Lui mi osserva e il viso si contrae in una malcelata risata come se avessi detto “mi son comprato un naso da pagliaccio e andrò in giro indossandolo”. Socchiude gli occhi guardando il mio vicino di posto, cercando complicità nel riso trattenuto per educazione.

Concludo allora il discorso in modo frettoloso restando molto sul vago, fino a far morire le ultime parole in un sorso di birra. I bicchieri pieni sono il miglior antidoto all’imbarazzo e un ottimo metodo di evasione.

I feedback degli individui sono filtrati dalle loro esperienze. Ogni essere umano ha il proprio bagaglio di trascorsi che influenza le relative opinioni.

Il che pone un interrogativo: un parere quanto potrà essere oggettivo?
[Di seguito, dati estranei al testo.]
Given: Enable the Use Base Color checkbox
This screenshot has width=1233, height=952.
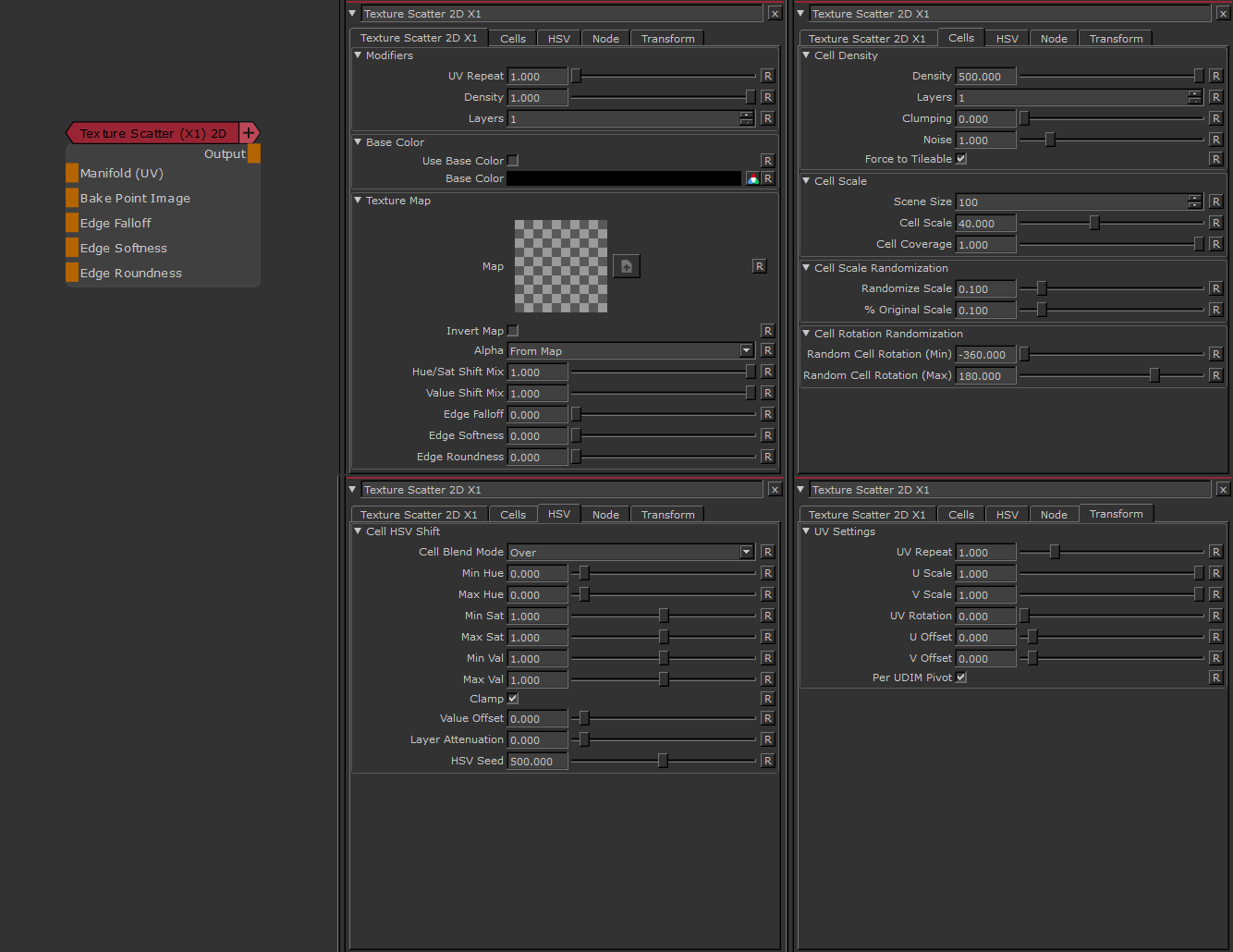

Poniamo che voglia cambiare lavoro, perché non mi soddisfa. Anzi, voglia cambiare vita. Compio allora un sondaggio su un campione molto ristretto:

A) 27 anni, disoccupato ancora in cerca di primo impiego a 3 anni dalla laurea che forse adesso ha un’opportunità. Per 400 euro al mese.
B) 31 anni, disoccupata dopo aver lasciato impiego da baby sitter con lavoretto part-time in corso per conto di un amico (ovviamente in nero).
C) 23 anni, universitaria con alle spalle erasmus/viaggi studio all’estero/stage all’estero in corso.
D) 29 anni, lavoratore in nero non soddisfatto e che non vede prospettive di crescita nell’ambiente lavorativo che frequenta.

I pareri ottenuti sono i seguenti (in ordine sparso):

1) Vai, cambia, se non ti soddisfa. Hai un’età in cui puoi permetterti ancora di scegliere, fa’ quel che ti piace.
2) Parliamoci chiaro, se dessero 1200 euro al mese sarebbe diverso (Premio G.A.C.!).
3) Però di questi tempi un lavoro è pur sempre un lavoro, se non hai di meglio…
4) Io avrei abbandonato già da tempo.

Il gioco è abbinare le risposte alle persone che le hanno rilasciate.